Friendly Hackers Save Ford From Potential Data Leak
Ford Motor Co. has kept both customer and employee records safe from leaking after cybersecurity researchers alerted the automaker that its internal system filled with sensitive proprietary information was not secure against hostile forces, the Free Press confirmed Tuesday.
“Based on evidence provided to Ford and our internal investigation, we don’t believe any sensitive personal information about employees or customers was accessed or compromised in this instance, which was identified and addressed nearly six months ago,” Ford spokesman T.R. Reid said. “The safety and trust of customers and employees is a top priority for our Ford cybersecurity team and processes.”

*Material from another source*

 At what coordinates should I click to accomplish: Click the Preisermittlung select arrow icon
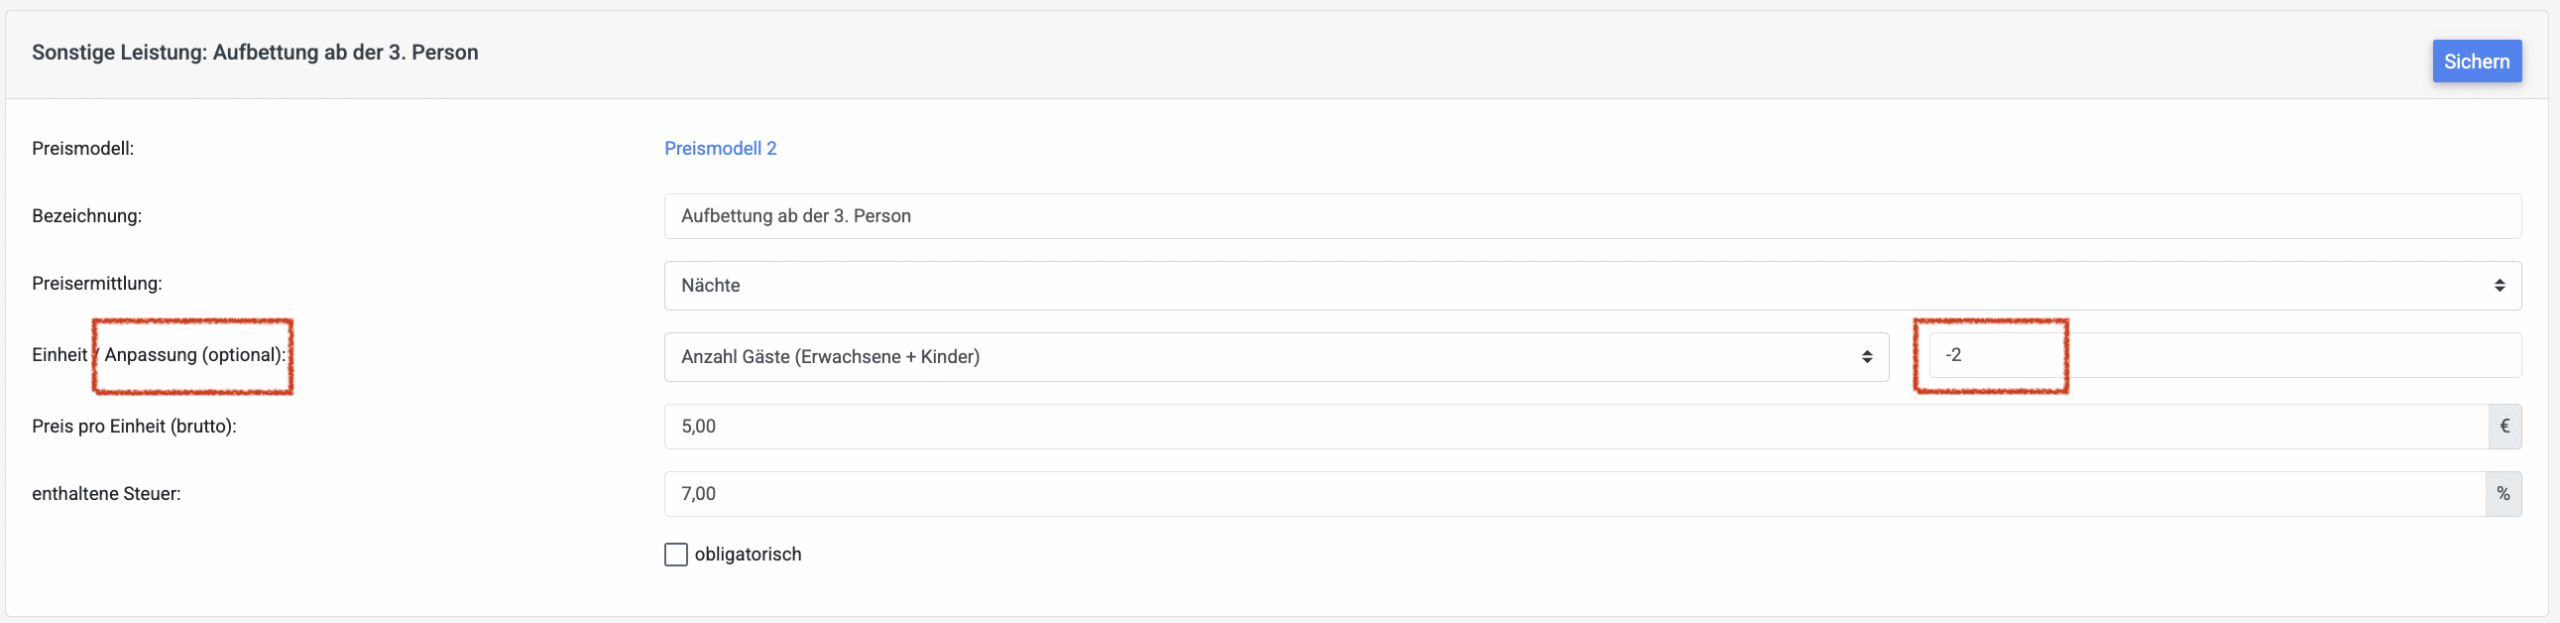pyautogui.click(x=2499, y=286)
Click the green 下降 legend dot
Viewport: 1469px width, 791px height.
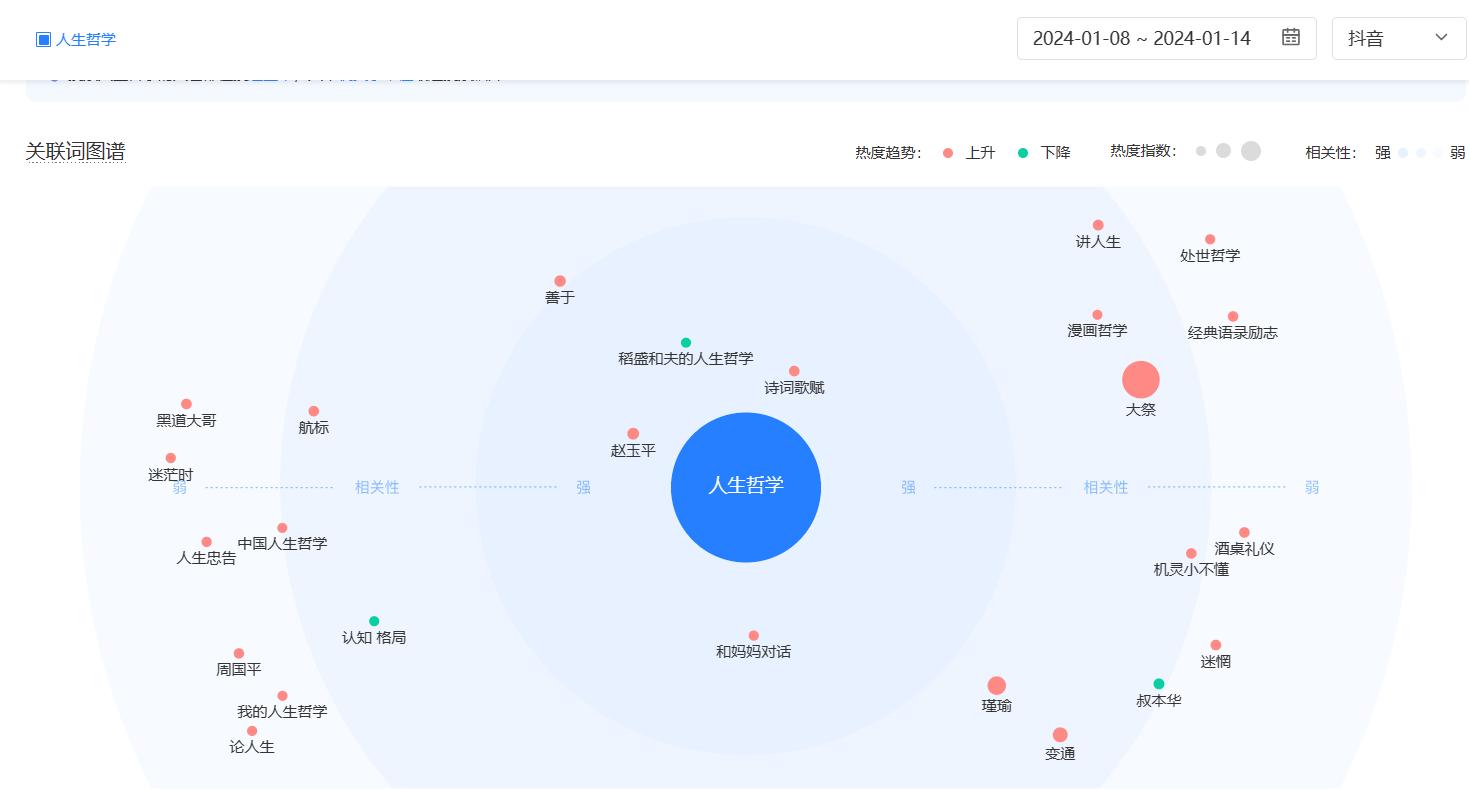(x=1021, y=153)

Cybersecurity experts, widely considered friendly hackers globally, identified the issues of concern in the first quarter of 2021.
‘Once the situation is safe’
But the company had never officially stated whether or not the system had a data breach, said Ax Sharma, a London-based cybersecurity expert who has been writing about the incident. “They’ve waited a whole six months to disclose this. Having data breach or not, that’s not the point. You usually make the findings public on HackerOne, a platform that lets researchers report things to companies, once the situation is safe.”
HackerOne calls itself a bug bounty computer platform that connects businesses with cybersecurity researchers. Researchers correspond with HackerOne and they bring closure to the situation so that others may learn, Sharma explained.
“There never has been an official disclosure by Ford. They went silent,” Sharma told the Free Press during a phone interview from London, England.
The Dataminr news alert system on Sunday night said the Ford website had allowed online security “researchers” access to confidential company records, databases, and confidential customer information.
The blog databreaches.net, which describes itself as a news aggregation, investigation and commentary site created in 2009, warned the Ford system was so vulnerable that it also allowed for “account takeovers.”
“A bug on Ford Motor Company’s website allowed for accessing sensitive systems and obtaining proprietary data, such as customer databases, employee records, internal tickets,” according to bleepingcomputer.com, an information and technology news website based in Melville, New York.
The site, established in 2004, says it focuses on cybersecurity with a mission to provide alerts to potential threats. Government agencies including the U.S. Treasury Department and the Cybersecurity and Infrastructure Security Agency within the Department of Homeland Security have included bleepingcomputer.com cybersecurity analysis in advisories as recently as 2020.
In the case of Ford, the bleepingcomputer.com website said in an article posted and dated Sunday, that “data exposure stemmed from a misconfigured … customer engagement system running on Ford’s servers.”
The researchers stated that some of the exposed assets contained sensitive personal identifiable information and included:
- Customer and employee records
- Finance account numbers
- Internal support tickets
- User profiles within the organization
That “vulnerability” was discovered by security engineer Robert Willis and a colleague known as break3r, with further validation and support provided by members of Sakura Samurai ethical hacking group — Aubrey Cottle, Jackson Henry and John Jackson, the site said.
“The impact was large in scale. Attackers could … obtain troves of sensitive records, perform account takeovers, and obtain a substantial amount of data,” Willis wrote in a blog posting titled “Ford Breach, August 2021 Disclosure” that includes images of internal information accessed.
“Researchers shared many screenshots of Ford’s internal systems and databases with BleepingComputer. For example, the company’s ticketing system,” which was revealed in an image with the story.
The team of hackers involved in this project include key names in cybersecurity.
Cottle is known as the founder of Anonymous, an activist collective that targeted organizations including the Westboro Baptist Church after its members planned to picket Sandy Hook funerals, MarketWatch wrote in November.
Willis, a security engineer and hacker, tweeted to his 12,200 followers on Twitter on Sunday, “Ford bug exposed customer and employee records from internal systems.”
While the issue was also reported to Ford, hackers said communication with Ford was limited and “at one point in time, they completely stopped answering our questions,” Jackson told BleepingComputer. “It took HackerOne mediation to get an initial response on our vulnerability submission from Ford.”
When the vulnerability was marked as resolved, Jackson told BleepingComputer, Ford ignored the disclosure request.
“We had to wait the full six months to force disclose per HackerOne’s policy out of fear of the law and negative repercussions,” Jackson said.
“At this time, Ford’s vulnerability disclosure program does not offer monetary incentives or bug bounties, so a coordinated disclosure in light of public interest was the only ‘reward’ researchers were hoping for,” bleepingcomputer.com wrote Sunday.
“The findings you submitted … are considered private. These vulnerability reports are intended to prevent compromises which may require disclosure,” Ford said at the time, according to BleepingComputer.
“Although the endpoints were taken offline by Ford within 24 hours of the report, the researchers comment in the same report that the endpoints remained accessible even afterward, and requested another review and remediation,” the article said.